Poggi L, Vitorino M, Masai I, Harris WA - J. Cell Biol. (2005)

Bottom Line: Proc.Natl.This study provides the first insight into reproducible lineage patterns of retinal progenitors in vivo and the first evidence that environmental signals influence the orientation of cell division and the lineage of neural progenitors.
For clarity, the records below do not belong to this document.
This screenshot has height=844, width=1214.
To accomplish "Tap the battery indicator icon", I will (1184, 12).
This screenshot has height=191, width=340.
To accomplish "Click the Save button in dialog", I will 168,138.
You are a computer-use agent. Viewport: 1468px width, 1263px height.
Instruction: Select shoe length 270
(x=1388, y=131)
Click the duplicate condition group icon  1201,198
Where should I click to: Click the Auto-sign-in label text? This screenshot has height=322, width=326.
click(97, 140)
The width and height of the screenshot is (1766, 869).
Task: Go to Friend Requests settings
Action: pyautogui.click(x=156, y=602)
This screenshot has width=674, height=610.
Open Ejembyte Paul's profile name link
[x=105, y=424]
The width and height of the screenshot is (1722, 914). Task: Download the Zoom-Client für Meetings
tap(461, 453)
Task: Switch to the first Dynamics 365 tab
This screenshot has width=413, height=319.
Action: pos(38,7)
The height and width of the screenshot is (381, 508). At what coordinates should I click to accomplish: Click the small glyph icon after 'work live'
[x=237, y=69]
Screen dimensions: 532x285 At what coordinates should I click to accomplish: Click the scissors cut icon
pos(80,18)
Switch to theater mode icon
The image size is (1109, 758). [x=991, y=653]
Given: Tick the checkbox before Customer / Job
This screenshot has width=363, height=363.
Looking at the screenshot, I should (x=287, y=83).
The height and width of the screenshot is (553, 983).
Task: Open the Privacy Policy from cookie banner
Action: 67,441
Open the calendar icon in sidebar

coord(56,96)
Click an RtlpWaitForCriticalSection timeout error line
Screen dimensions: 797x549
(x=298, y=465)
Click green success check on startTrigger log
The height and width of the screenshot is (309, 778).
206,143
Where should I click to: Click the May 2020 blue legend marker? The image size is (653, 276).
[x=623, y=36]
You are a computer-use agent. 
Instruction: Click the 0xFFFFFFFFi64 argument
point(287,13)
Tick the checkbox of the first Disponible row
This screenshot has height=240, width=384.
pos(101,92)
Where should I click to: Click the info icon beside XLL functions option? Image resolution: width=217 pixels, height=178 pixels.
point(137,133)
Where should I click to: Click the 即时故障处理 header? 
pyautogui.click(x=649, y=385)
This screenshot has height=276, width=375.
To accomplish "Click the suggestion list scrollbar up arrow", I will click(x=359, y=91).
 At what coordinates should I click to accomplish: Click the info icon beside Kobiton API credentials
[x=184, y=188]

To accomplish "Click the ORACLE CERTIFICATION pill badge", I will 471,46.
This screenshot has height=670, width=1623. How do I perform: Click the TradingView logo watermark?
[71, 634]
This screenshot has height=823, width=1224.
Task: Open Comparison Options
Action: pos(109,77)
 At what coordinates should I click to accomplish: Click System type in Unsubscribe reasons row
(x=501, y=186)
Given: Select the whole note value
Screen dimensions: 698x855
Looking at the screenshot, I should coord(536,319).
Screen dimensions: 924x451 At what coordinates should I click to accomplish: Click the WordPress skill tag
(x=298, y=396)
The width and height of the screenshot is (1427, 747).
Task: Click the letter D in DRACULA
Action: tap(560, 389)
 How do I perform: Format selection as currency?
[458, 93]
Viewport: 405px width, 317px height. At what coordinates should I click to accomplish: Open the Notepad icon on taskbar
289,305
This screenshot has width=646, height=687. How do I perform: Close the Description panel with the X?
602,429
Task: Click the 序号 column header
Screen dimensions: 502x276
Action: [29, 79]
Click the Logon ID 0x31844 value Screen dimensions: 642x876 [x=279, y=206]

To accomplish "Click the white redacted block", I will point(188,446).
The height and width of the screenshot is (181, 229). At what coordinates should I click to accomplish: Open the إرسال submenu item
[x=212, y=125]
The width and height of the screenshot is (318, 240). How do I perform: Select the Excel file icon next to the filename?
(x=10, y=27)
View Article: PubMed Central - PubMed

Affiliation: Department of Anatomy, University of Cambridge, Cambridge CB2 3DY, United Kingdom.

ABSTRACT
Cell determination in the retina has been under intense investigation since the discovery that retinal progenitors generate clones of apparently random composition (Price, J., D. Turner, and C. Cepko. 1987. Proc. Natl. Acad. Sci. USA. 84:156-160; Holt, C.E., T.W. Bertsch, H.M. Ellis, and W.A. Harris. 1988. Neuron. 1:15-26; Wetts, R., and S.E. Fraser. 1988. Science. 239:1142-1145). Examination of fixed tissue, however, sheds little light on lineage patterns or on the relationship between the orientation of division and cell fate. In this study, three-dimensional time-lapse analyses were used to trace lineages of retinal progenitors expressing green fluorescent protein under the control of the ath5 promoter. Surprisingly, these cells divide just once along the circumferential axis to produce two postmitotic daughters, one of which becomes a retinal ganglion cell (RGC). Interestingly, when these same progenitors are transplanted into a mutant environment lacking RGCs, they often divide along the central-peripheral axis and produce two RGCs. This study provides the first insight into reproducible lineage patterns of retinal progenitors in vivo and the first evidence that environmental signals influence the orientation of cell division and the lineage of neural progenitors.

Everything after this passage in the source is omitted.